- The Washington Times - Sunday, February 19, 2017

The creators of the new film “Bitter Harvest” believe that audiences instinctively have a feel for what makes a Holocaust movie. But few in the West, they say, know much about the “Holodomor,” Stalin’s death-by-starvation pogrom against Ukraine in the late 1920s and 1930s that ultimately resulted in the deaths of millions.

Even less have seen it ever represented on film.

“There are lot of people who think socialism and communism are a good thing, and those who have lived it and experienced it know how bad and monstrous it is,” said producer Ian Ihnatowycz, whose ancestors escaped from Stalin’s purges to Canada while they still could. “You can only enforce communism at the point of a gun because people resist.”

Estimates of the death toll of the “Holdomor” are in the millions by the time of Stalin’s death in 1953.

“Bitter Harvest” opens on an idyllic Ukrainian village not long after the Russian Revolution, with people believing that Lenin’s reforms and the tossing out of the czars will bring a new dawn to the land. Young Yuri (Max Irons) dreams of moving to Kiev to become an artist and earn enough to marry his sweetheart Natalka (Samantha Banks).

But then Lenin dies, Stalin sweeps into power and, nearly overnight, institutes a despotic cloud over the entire Soviet empire.

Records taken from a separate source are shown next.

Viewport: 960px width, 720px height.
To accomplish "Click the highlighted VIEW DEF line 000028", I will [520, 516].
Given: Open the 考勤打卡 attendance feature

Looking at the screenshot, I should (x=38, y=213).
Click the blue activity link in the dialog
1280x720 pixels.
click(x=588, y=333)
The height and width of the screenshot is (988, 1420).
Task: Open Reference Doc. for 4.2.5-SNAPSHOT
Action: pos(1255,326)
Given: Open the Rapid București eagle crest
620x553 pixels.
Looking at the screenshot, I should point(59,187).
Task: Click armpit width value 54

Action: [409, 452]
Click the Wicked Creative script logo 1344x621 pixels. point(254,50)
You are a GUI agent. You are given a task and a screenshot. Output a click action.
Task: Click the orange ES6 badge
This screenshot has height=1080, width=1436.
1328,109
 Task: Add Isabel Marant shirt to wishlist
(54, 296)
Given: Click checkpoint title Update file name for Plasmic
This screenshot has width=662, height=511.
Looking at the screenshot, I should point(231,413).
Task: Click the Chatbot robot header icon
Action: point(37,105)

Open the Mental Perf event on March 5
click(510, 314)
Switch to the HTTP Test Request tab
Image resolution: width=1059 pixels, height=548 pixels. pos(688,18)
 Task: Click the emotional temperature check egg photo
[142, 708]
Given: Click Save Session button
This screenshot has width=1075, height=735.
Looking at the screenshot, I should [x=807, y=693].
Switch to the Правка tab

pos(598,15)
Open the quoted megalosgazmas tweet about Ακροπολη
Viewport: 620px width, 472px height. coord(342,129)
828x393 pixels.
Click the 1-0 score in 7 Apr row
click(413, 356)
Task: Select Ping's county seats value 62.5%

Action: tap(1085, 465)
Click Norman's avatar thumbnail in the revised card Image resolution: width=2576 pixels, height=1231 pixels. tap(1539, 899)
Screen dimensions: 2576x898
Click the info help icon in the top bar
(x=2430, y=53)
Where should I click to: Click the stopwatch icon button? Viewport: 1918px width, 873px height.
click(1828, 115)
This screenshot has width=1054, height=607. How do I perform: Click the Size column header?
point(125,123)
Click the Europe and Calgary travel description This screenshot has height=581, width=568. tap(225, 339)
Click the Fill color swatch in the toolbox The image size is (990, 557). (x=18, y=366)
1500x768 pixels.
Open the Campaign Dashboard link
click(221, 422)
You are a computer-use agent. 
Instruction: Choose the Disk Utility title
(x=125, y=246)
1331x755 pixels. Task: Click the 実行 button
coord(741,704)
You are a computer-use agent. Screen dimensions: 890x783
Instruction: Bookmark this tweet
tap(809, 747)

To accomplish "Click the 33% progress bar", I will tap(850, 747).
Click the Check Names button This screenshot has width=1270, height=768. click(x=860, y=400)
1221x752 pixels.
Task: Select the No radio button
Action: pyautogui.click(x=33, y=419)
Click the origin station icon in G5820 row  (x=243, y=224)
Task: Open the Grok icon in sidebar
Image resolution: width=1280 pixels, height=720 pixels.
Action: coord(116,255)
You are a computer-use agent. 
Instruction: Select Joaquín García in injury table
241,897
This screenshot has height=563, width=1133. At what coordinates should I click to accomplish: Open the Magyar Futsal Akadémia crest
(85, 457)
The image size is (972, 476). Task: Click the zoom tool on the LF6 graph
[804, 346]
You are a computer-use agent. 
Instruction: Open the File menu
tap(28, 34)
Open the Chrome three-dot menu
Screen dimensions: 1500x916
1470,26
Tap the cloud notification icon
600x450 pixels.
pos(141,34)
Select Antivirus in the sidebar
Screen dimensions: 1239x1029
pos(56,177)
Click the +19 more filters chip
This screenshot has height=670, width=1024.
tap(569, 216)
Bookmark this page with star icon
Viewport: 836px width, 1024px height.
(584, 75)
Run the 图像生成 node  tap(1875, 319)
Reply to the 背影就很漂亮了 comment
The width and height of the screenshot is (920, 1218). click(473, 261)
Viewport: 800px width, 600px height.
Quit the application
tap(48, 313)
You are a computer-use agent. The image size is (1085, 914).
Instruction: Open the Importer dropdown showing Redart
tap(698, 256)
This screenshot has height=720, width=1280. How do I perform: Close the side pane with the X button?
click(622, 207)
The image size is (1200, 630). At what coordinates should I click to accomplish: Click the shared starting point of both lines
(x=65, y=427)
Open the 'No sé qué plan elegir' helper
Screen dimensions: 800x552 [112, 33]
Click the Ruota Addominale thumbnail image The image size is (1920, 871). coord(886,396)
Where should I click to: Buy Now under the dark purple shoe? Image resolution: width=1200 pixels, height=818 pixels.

“Communism promised this great brotherhood of workers and society, and it was bogus,” Mr. Ihnatowycz said. “Stalin realized that food could be a weapon. In 1931-33, he decided to really clamp down on the technique of starving people into submission.

“Most people in the West may know fleetingly of it but don’t really know a lot of the history.”

In the film Yuri is hurried away from his village when the Soviets begin reigning down terror. In Kiev he joins an upstart underground — all the while painting. “Bitter Harvest” becomes by turns historical epic in the mold of David Lean, a melodrama and, at times, an action picture.

Like his producer, director George Mendeluk’s ancestors escaped the Ukrainian genocide. Mr. Mendeluk was born in Germany before he too migrated to Canada.

“One of the things we want to offer is to educate as well as entertain,” Mr. Mendeluk said of his film. “I don’t want people to lost sight that … Ukraine isn’t the little Ukraine that Russia always talks about. Russia evolved out of Ukraine. It has its own identity that precedes even the Russian identity.”

“Bitter Harvest” shot much of its footage in Ukraine, often with Ukrainian actors and crew members. Many of them, the producer said, wept during the filming.

“I asked once ‘Why are you so emotional?’ They said [the scenes] remind us of stories” told to them by their grandparents, Mr. Ihnatowycz recalled.

In 2014 Russian President Vladimir Putin annexed the disputed Crimean Peninsula. Messrs Mendeluk and Ihnatowycz see some unfortunate parallels with the Russian media apparatus of today and the state-sanctioned oppression of the time portrayed in “Bitter Harvest.”

“Under Putin, the position is the famine was a hoax,” Mr. Ihnatowycz said. “Out come the deniers.”

Mr. Mendeluk said some brave writers at the time of the Holodomor attempted to get the word out about the starvation, while other Soviet-controlled media referred only to “widespread malnutrition.”

“Masters of euphemism,” Mr. Mendeluk said.

“Bitter Harvest,” which opens Thursday in the District, will be showing in over 40 countries around the world, including many of the former Soviet republics. It opens in Ukraine Thursday as well.

And while tens of millions perished in Stalin’s Holodomor, Mr. Ihnatowycz notes that many, many more Ukrainians survived, as have their descendents.

“It was awful, but the country lives on,” he said. “The country was left leaderless for three generations, but it did not die, and I think that’s a true testament to the strength of the spirit and the capacity for love that all Ukrainians have.”

Mr. Mendeluk hopes “Bitter Harvest” might also be the beginning of a future thriving film industry in his ancestral homeland.

“I’d like to foster a greater film industry in the Ukraine, but always showing Ukrainian culture and indomitable spirit,” he said.